For a class, I'm modeling a battle between a conventional force, $C(t)$, and a guerrilla force, $G(t)$. I already know that the time derivative of $C(t)=-gG$, where $g$ is the effectiveness of the guerrilla army, and the time derivative of $G(t)=-cCG$.
Then I take the ratio to get $dC/dG = g/cC$. Separating these and integrating, I have $gG = 0.5cC^2 +K$. I'm not sure what $K$ is supposed to be, but I include it since I integrated.
Now I must plot the phase plane, and I'm quite lost on how to do this. Does it have to do with plotting the slope field of $dC/dG=1/C$? I also must derive a condition that will tell who wins and loses.

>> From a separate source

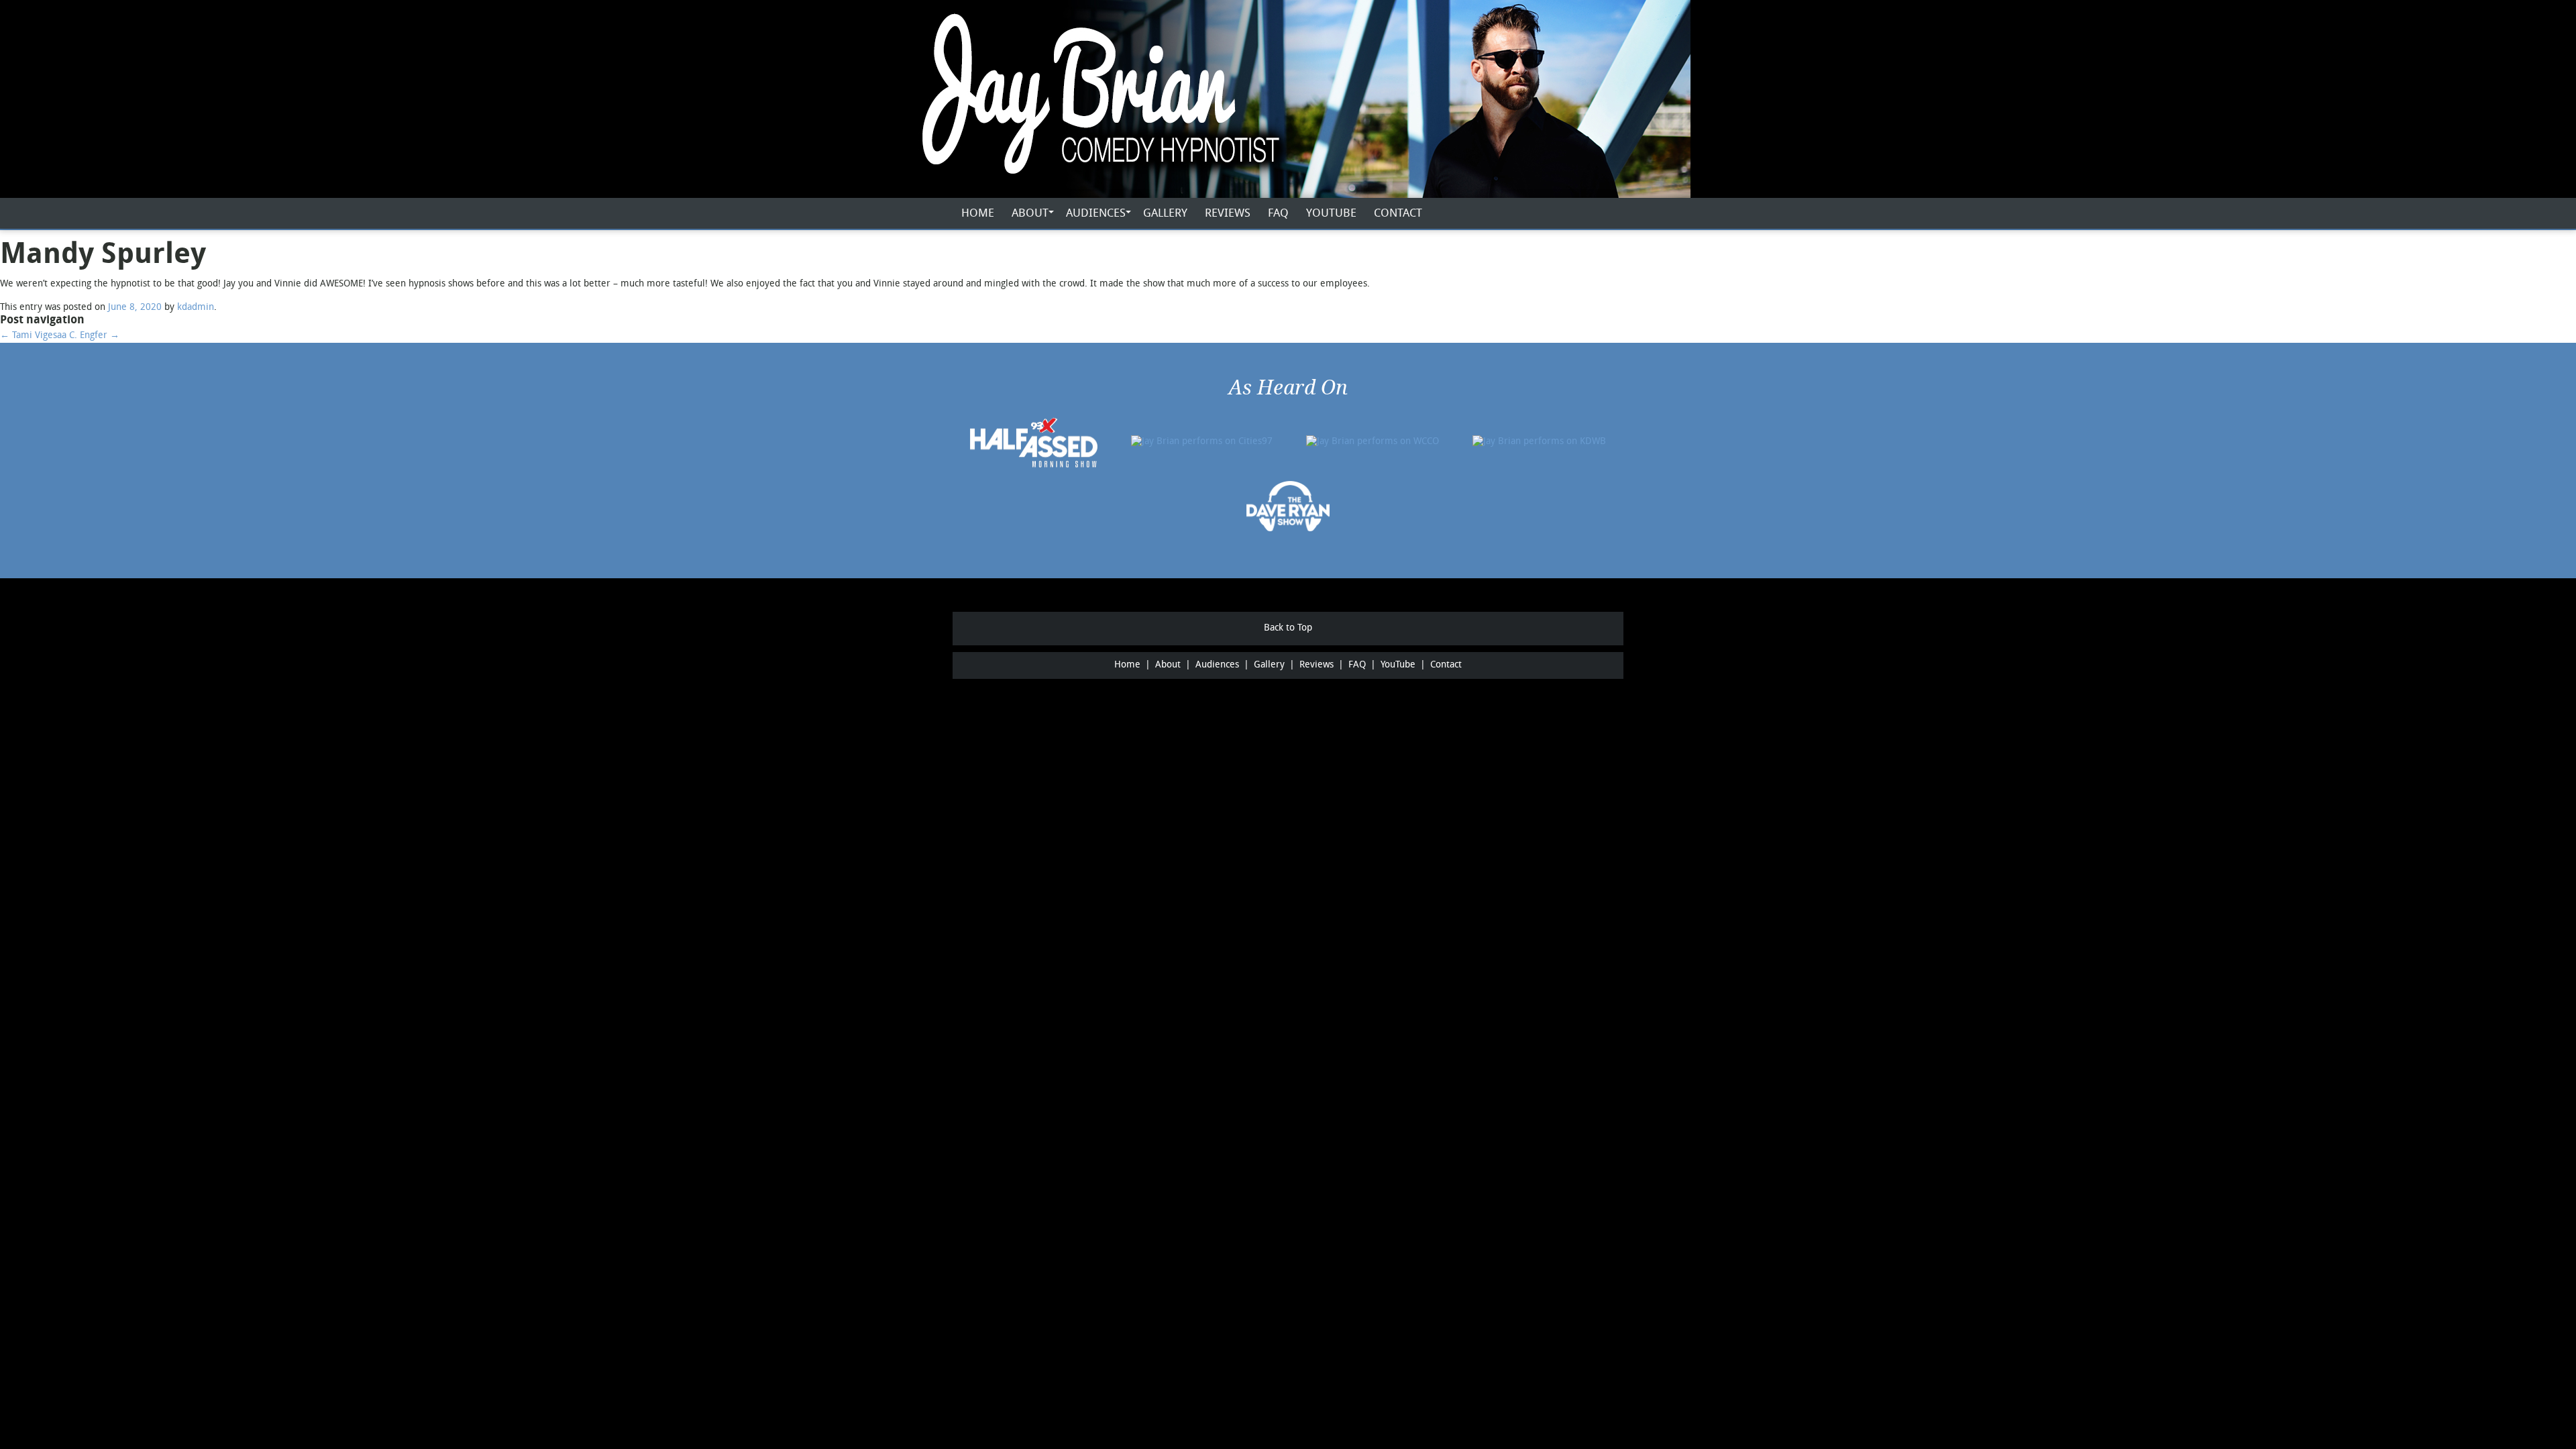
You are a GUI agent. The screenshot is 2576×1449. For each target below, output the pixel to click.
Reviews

Please forgive my changing variable names because having a $c$ and $C$ is very confusing.
We have the system
$$\dfrac{dx}{dt} = -~c x y \\ \dfrac{dy}{dt} = -~ d x$$
Solving for $\dfrac{dy}{dx}$
$$\dfrac{dy}{dx} = \dfrac{dy/dt}{dx/dt} = \dfrac{- d x }{-c x y} = \dfrac{d}{cy}$$
This is a separable equation, so we can seperate variables and integrate each side
$$\displaystyle c\int_{y_0}^y y ~ dy = d \int_{x_0}^x dx \implies \dfrac{c}{2}(y^2 - y_0^2) = d(x-x_0)$$
Simplifying
$$c~ y^2 - 2~ d~ x = c~y_0^2 - 2~ d~ x_0 = M$$
These are parabolas. Using the equation for a parabola above, the phase portrait (WLOG, let $c = d = 1$, but you can play around with other values, but qualitatively, basically the same as shown).
Observations: If $M > 0, y$ wins, if $M = 0$, tie, if $M < 0, x$ wins. You can certainly add three different colored initial points on the phase portrait as shown above.
It is worth noting that you could just plot the phase portrait without solving using details of the system, but you have likely learned these methods or can search them out.